■ **ZIEL**
Welcher Teil der Werbebroschüre hätte laut dem Dokumentauszug als einziger die Verunsicherung bei den Verbrauchern auslösen können?

■ **DOKUMENTAUSZUG**
##############################

58 Der einzige Umstand, den die Klägerinnen hierzu vorgebracht haben, ist die Verunsicherung, die eine von der Ladenkette Carrefour unter ihrem eigenen Namen herausgegebene Werbebroschüre in Verbraucherkreisen hervorgerufen haben soll, in die während der kurzfristigen Zusammenarbeit der beiden Unternehmen der Inhalt der von der Beschwerdeführerin veröffentlichten Werbebroschüre übernommen worden sei.

59 Selbst wenn eine solche Vorgehensweise einer Vermarktungstätigkeit nahekommen mag, die nicht zur Tätigkeit eines Vermittlers gehört, ist die Kommission doch im vorliegenden Fall zu Recht davon ausgegangen, daß eine solche Verunsicherung nur aufgrund der Titelseite der Broschüre hätte entstehen können und daß zumindest auf den Innenseiten die eigentliche Tätigkeit der Beschwerdeführerin klar angegeben war. Die Reaktion der Klägerinnen ist daher zu Recht als offensichtlich unverhältnismässig eingestuft worden, da punktülle Maßnahmen ausgereicht hätten, um die Verteilung dieser Broschüre zu unterbinden, und es der Versendung des streitigen Rundschreibens nicht bedurft hätte.

60 Demgemäß ist festzustellen, daß die Beschwerdeführerin den Rahmen der ihr von Endverbrauchern übertragenen schriftlichen Vermittlungsaufträge nicht überschritten und daher nicht gegen Artikel 3 Nr. 11 der Verordnung Nr. 123/85, der die Voraussetzungen für das Tätigwerden des Vermittlers festlegt, verstossen hat.

61 Zu dem auf das Urteil Binon, a. a. O., und die Schlussanträge des Generalanwalts Sir Gordon Slynn gestützten Vorbringen der Klägerinnen, daß ein von einer grossen Zahl von Auftraggebern beauftragter Vermittler zum unabhängigen Wirtschaftsteilnehmer werde, weist das Gericht zum einen darauf hin, daß dieser Rechtsprechung nichts zu entnehmen ist, was auf den vorliegenden Fall eines Vermittlers übertragen werden könnte, der im Namen und für Rechnung von Endverbrauchern und nicht als Vertriebsbeauftragter tätig wird, der mit der Organisation des Einzelhandels im Interesse der Erzeuger (Herausgeber) betraut ist, zum anderen darauf, daß ein rein quantitatives Kriterium wie die Zahl der einem gewerbsmässigen Vermittler erteilten Aufträge für sich allein die Natur seiner Tätigkeit im Hinblick auf Artikel 3 Nr. 11 der Verordnung Nr. 123/85 nicht zu ändern vermag. Diese Feststellung ist im übrigen mit dem von Artikel 3 Nr. 11 der Verordnung Nr. 123/85 verfolgten wirtschaftlichen Ziel vereinbar, durch die Aufrechterhaltung von Paralleleinfuhren im Rahmen eines Systems von Vertriebsvereinbarungen für Fahrzeuge die Abschottung der nationalen Märkte zu verhindern und dadurch zur Schaffung eines einheitlichen Marktes beizutragen, wie bereits in Randnummer 42 dieses Urteils ausgeführt.

##############################

■ **AUSZÜGE AUS DATENSATZ**

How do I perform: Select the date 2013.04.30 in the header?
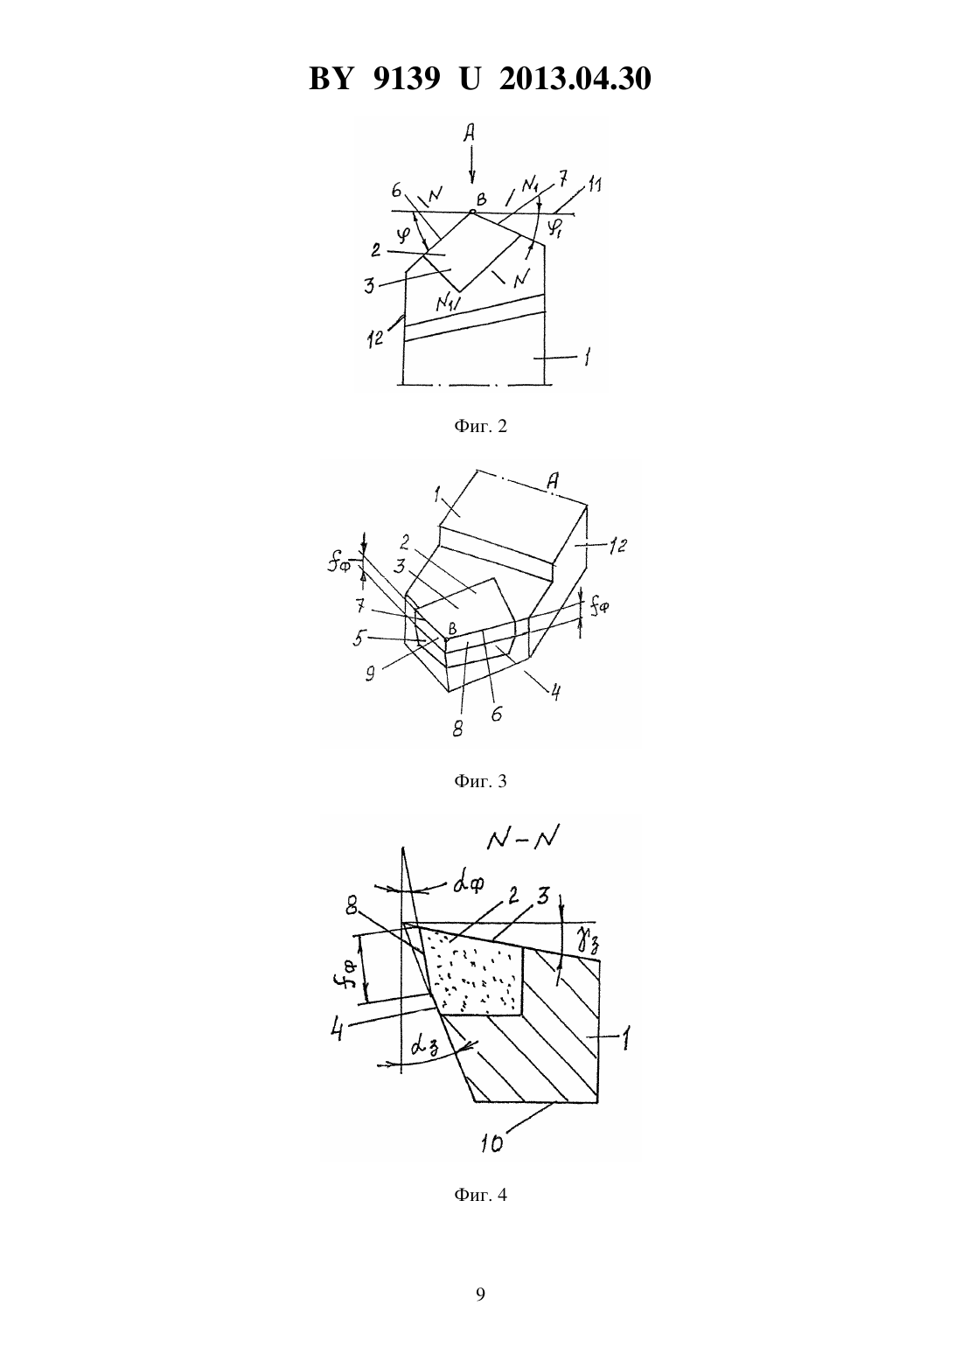tap(575, 79)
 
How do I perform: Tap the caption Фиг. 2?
tap(480, 427)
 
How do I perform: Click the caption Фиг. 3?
tap(480, 781)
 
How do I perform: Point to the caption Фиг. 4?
tap(480, 1195)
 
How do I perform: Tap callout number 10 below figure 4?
tap(491, 1143)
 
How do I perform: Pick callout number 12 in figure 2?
tap(376, 338)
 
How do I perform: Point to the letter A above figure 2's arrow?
tap(469, 132)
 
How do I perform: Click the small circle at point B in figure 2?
tap(472, 212)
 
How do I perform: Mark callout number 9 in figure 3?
tap(370, 674)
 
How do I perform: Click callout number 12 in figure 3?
tap(617, 546)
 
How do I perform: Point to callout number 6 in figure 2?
tap(396, 191)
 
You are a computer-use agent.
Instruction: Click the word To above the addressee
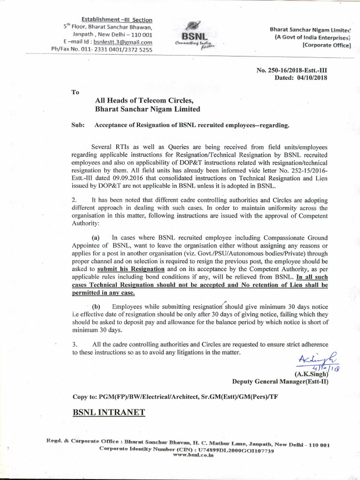tap(75, 92)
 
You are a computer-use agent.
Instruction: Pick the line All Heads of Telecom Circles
tap(144, 100)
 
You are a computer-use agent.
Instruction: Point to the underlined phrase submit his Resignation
tap(131, 269)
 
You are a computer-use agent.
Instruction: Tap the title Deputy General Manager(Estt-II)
tap(280, 382)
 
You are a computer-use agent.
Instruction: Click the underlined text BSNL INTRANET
tap(109, 412)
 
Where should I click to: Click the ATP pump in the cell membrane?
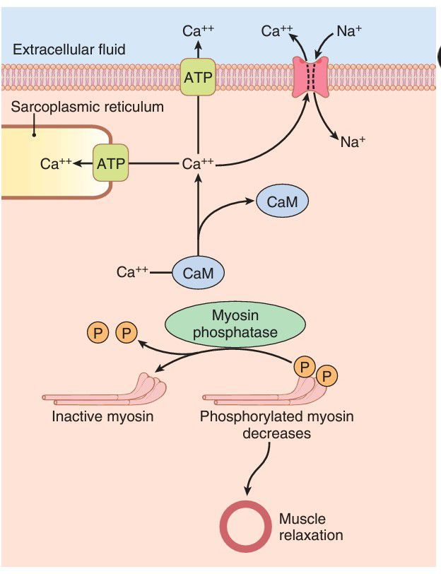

##############################

■ **ANTWORT ZUR AUFGABE**
Die Titelseite der Broschüre.